While the following steps certainly do not make up an exhaustive list, I believe them to be most foundational to initiating and sustaining efforts to strengthen racial equity.
- Seek to understand the root causes of and enabling conditions for racial inequities. Racial inequities are the byproducts of compounded challenges and decisions. Neighborhood disinvestment, discriminatory mortgage lending, and employer policies that undermine family stability are frequently observed culprits. Racial inequity cannot be truly addressed unless its causes are fully understood.
- Be clear and consistent on who is meant by “the community” and what is meant by “racial equity.” Similarly, it is important to make sure all involved parties are on the same page when it comes to understanding which populations you are trying to serve, who should shape and lead the agenda, and how said population defines “racial equity.”

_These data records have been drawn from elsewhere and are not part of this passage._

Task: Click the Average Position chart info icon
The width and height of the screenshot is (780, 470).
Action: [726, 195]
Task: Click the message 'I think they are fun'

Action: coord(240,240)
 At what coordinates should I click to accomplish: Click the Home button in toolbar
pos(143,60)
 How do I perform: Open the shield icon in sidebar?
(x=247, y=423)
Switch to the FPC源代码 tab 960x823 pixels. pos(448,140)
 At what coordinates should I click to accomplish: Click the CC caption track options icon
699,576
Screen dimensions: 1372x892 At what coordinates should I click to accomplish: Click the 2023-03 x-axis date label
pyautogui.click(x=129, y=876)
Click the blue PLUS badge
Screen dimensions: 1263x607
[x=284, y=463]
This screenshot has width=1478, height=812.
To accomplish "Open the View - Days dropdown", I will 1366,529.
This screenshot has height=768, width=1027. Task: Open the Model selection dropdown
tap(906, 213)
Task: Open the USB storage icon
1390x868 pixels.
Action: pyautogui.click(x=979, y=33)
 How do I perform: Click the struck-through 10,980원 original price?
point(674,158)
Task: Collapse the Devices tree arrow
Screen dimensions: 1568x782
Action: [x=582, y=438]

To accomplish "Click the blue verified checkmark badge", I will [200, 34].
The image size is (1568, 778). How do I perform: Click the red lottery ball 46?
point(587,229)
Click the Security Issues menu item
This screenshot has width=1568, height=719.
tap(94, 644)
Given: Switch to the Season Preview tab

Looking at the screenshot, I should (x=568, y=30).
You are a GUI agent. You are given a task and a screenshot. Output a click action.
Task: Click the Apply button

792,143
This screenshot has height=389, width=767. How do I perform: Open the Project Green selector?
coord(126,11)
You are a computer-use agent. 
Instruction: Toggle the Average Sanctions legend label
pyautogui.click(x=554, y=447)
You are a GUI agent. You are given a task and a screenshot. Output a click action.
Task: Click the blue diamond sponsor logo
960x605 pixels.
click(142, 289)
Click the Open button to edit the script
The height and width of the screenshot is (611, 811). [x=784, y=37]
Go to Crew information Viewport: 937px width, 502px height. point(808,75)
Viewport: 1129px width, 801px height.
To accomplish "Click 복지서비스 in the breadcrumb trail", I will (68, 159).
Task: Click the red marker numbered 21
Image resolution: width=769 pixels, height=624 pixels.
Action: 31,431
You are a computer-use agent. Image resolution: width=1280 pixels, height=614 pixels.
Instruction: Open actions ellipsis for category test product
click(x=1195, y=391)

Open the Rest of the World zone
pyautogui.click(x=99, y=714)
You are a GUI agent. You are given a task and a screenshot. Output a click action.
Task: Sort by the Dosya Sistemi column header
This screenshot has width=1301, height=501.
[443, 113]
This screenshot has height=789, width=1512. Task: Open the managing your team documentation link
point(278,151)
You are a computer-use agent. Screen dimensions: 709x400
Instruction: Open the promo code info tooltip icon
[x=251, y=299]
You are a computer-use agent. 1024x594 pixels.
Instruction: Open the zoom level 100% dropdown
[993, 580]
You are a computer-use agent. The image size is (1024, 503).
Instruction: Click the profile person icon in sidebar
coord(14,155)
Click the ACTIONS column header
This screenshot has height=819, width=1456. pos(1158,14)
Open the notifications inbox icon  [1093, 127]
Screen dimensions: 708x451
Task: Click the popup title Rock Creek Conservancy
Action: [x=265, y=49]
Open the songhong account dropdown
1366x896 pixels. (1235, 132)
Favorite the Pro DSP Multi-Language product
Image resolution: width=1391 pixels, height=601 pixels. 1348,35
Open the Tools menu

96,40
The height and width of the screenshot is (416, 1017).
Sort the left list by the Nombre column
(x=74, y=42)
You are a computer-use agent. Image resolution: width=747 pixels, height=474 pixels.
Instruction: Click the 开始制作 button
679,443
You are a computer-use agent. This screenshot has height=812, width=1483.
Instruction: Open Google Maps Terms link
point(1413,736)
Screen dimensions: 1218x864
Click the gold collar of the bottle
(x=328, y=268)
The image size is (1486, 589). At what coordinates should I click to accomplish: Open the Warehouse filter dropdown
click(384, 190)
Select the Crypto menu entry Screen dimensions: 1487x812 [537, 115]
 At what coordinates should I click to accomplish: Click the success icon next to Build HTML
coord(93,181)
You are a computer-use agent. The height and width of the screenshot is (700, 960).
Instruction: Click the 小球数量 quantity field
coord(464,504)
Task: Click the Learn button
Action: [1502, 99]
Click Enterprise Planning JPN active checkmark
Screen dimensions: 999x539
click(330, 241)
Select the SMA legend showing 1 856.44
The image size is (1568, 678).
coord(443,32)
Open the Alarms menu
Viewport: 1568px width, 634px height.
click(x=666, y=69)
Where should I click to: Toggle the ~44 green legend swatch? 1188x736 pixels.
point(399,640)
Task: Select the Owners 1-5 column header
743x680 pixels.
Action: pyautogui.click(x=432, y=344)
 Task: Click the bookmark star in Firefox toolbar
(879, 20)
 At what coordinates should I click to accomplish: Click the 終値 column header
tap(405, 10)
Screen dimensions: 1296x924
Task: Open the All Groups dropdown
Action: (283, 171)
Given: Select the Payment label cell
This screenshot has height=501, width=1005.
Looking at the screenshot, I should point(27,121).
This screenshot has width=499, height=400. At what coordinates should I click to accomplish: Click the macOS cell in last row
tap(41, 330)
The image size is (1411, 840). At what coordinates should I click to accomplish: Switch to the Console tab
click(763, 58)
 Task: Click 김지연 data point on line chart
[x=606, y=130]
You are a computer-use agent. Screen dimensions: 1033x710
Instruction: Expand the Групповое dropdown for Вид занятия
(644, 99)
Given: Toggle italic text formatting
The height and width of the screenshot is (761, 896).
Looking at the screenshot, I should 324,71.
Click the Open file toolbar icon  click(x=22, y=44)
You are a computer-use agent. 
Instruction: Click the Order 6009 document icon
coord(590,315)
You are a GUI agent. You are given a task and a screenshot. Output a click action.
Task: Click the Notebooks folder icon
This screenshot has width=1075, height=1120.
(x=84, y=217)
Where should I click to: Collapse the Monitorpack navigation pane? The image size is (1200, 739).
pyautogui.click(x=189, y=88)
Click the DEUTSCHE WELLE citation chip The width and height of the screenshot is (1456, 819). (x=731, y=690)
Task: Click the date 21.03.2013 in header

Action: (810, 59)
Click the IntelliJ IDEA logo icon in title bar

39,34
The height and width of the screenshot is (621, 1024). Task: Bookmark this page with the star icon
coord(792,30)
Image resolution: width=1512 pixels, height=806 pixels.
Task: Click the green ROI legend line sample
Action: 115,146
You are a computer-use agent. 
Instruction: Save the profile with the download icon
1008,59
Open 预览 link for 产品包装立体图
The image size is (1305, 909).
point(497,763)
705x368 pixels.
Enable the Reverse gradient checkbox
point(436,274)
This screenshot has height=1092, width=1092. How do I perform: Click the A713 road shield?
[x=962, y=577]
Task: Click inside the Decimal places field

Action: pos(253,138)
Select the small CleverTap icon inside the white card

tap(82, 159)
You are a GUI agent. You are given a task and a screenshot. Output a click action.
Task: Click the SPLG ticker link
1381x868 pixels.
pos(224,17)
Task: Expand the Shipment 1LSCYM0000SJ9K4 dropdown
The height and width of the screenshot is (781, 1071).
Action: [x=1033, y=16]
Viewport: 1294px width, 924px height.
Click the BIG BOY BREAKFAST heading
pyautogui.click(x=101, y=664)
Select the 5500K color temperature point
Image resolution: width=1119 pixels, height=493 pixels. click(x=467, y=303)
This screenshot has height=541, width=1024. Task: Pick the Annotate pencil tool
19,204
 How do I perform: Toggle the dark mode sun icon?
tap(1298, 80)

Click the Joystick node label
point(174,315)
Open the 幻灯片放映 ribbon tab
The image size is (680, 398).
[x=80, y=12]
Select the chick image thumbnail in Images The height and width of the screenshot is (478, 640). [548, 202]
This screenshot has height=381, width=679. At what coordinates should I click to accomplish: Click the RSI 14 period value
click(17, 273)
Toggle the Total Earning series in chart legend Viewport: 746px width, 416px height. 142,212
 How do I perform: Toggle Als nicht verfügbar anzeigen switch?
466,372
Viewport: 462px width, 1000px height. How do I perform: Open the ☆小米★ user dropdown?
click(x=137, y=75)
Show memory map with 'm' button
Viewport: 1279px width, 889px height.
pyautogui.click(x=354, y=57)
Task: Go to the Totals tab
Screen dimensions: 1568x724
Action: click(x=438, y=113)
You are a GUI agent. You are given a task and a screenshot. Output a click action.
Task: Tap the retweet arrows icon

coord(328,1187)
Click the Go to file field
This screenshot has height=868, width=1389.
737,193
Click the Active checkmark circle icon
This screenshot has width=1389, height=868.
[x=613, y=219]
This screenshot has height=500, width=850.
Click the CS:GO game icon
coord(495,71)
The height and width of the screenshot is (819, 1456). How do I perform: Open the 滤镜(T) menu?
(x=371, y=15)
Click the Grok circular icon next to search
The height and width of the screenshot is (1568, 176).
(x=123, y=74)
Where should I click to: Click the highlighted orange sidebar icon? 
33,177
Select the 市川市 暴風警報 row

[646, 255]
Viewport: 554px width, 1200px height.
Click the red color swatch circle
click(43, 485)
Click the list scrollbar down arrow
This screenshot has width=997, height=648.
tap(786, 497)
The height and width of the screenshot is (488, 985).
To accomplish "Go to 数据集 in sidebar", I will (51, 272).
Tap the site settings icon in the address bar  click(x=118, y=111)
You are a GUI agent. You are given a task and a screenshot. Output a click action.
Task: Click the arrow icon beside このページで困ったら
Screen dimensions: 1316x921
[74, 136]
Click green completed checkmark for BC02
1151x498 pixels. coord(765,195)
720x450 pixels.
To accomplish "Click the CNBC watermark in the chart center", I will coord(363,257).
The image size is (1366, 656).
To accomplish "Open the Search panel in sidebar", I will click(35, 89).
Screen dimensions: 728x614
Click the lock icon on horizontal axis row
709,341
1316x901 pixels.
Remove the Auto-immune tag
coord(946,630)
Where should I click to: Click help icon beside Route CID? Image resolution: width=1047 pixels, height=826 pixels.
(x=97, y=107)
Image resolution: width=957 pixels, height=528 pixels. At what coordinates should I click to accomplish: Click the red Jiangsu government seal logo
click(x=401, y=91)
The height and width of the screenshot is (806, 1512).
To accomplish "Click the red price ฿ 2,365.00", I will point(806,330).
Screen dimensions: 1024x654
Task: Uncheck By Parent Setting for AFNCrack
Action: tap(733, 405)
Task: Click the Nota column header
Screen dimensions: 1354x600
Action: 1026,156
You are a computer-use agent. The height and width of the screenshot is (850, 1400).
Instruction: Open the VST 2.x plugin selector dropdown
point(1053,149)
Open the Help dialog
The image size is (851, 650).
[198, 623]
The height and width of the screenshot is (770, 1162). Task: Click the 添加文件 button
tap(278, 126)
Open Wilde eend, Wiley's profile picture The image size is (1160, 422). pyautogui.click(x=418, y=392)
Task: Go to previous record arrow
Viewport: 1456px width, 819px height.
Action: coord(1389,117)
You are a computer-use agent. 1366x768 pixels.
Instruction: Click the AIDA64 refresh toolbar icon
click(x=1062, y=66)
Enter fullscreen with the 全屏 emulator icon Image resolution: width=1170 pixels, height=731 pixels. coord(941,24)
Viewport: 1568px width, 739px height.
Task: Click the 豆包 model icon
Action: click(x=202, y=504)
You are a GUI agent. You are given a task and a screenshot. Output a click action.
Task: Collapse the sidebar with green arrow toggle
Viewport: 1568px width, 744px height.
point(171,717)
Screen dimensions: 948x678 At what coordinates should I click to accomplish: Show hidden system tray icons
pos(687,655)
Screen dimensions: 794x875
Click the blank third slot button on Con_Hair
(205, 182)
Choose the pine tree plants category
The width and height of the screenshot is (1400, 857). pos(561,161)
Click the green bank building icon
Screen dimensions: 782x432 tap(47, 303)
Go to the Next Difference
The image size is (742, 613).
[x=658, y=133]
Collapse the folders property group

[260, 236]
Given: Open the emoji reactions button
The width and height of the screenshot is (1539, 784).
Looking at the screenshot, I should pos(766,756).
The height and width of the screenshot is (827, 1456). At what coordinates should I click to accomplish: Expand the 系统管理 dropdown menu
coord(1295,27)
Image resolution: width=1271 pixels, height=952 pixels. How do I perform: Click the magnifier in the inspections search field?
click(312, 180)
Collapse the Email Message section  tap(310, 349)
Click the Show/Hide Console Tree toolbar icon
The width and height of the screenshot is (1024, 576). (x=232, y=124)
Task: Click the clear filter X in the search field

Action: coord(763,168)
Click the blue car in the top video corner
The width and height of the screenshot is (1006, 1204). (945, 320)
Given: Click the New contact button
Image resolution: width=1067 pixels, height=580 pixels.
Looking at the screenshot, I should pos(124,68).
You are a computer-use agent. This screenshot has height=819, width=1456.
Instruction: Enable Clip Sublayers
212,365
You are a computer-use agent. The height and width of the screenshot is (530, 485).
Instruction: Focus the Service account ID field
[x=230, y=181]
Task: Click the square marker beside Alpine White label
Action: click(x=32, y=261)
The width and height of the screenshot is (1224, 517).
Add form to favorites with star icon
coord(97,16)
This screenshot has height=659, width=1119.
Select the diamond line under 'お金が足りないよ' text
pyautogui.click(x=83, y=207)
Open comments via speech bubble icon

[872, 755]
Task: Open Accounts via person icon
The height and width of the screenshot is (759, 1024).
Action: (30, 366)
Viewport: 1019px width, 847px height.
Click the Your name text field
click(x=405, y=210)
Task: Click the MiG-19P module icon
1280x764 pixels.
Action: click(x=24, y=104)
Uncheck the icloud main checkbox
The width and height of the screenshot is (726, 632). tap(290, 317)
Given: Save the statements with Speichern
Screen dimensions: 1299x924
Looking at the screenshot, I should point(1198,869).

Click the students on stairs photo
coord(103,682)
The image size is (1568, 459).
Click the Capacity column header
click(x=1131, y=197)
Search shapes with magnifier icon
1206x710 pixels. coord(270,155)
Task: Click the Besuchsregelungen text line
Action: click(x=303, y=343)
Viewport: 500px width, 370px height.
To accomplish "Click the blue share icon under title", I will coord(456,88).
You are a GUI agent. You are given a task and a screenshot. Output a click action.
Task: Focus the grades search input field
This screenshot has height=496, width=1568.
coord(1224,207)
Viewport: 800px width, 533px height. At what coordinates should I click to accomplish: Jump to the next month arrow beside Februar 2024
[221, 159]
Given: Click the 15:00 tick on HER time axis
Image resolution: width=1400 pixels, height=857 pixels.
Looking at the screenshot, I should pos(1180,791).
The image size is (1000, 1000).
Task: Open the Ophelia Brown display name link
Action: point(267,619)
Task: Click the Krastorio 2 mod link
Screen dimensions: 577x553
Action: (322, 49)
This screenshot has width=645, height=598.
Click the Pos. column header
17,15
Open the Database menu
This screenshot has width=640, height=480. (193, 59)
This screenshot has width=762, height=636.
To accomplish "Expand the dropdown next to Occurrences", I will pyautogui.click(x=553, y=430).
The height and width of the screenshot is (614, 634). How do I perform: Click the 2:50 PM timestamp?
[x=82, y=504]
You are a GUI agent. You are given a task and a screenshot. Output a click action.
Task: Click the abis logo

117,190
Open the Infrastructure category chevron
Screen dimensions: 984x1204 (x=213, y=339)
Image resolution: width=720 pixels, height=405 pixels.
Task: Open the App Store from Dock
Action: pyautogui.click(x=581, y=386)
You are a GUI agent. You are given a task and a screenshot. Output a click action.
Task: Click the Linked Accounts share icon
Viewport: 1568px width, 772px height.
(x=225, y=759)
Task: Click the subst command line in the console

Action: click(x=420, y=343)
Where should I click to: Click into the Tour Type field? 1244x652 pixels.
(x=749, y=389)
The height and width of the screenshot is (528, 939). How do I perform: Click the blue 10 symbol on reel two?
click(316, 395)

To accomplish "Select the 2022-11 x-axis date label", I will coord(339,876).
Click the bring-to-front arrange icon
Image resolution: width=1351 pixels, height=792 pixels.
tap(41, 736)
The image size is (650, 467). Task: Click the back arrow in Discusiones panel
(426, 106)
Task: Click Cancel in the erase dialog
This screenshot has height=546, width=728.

- Study sources of data to understand potential biases and awareness gaps. Data are key to sound decision-making, but too often the sources of data are not interrogated for bias and awareness gaps. Quite a bit of harm has been committed throughout history using uninterrogated data.
- Disaggregate data into demographic groups to surface disparities and potential solutions. Make sure qualitative and quantitative data are disaggregated into specific demographic groups so that patterns, trends, and experiences can be completely understood and comprehensively addressed.
- Be willing to share power and redefine what constitutes “expertise.” Partnering with others in a community—parents, nonprofits, students, businesses, or otherwise—requires a shifting of power, and part of that shift involves the redefinition of expertise.
- Use collective voice to name challenges and facilitate systems remedies. Advancing racial equity requires the courage to explicitly name challenges and facilitate systems remedies. These conversations are not easy, and no one is exempt from the discomfort they may prompt. But a problem cannot be solved without first being acknowledged.
Developing and successfully implementing community agendas has never been an easy feat. The work becomes even more laborious when communities attend to the racial inequities often holding barriers to opportunity in place. But the reward of radically improved academic and life outcomes throughout a community are well worth the hard work. Leaders of community transformation efforts are encouraged to think of this work as a marathon, not a sprint, and to use the guidance above to build their community agendas for advancing racial equity. Our children and their families will be well served by such investments.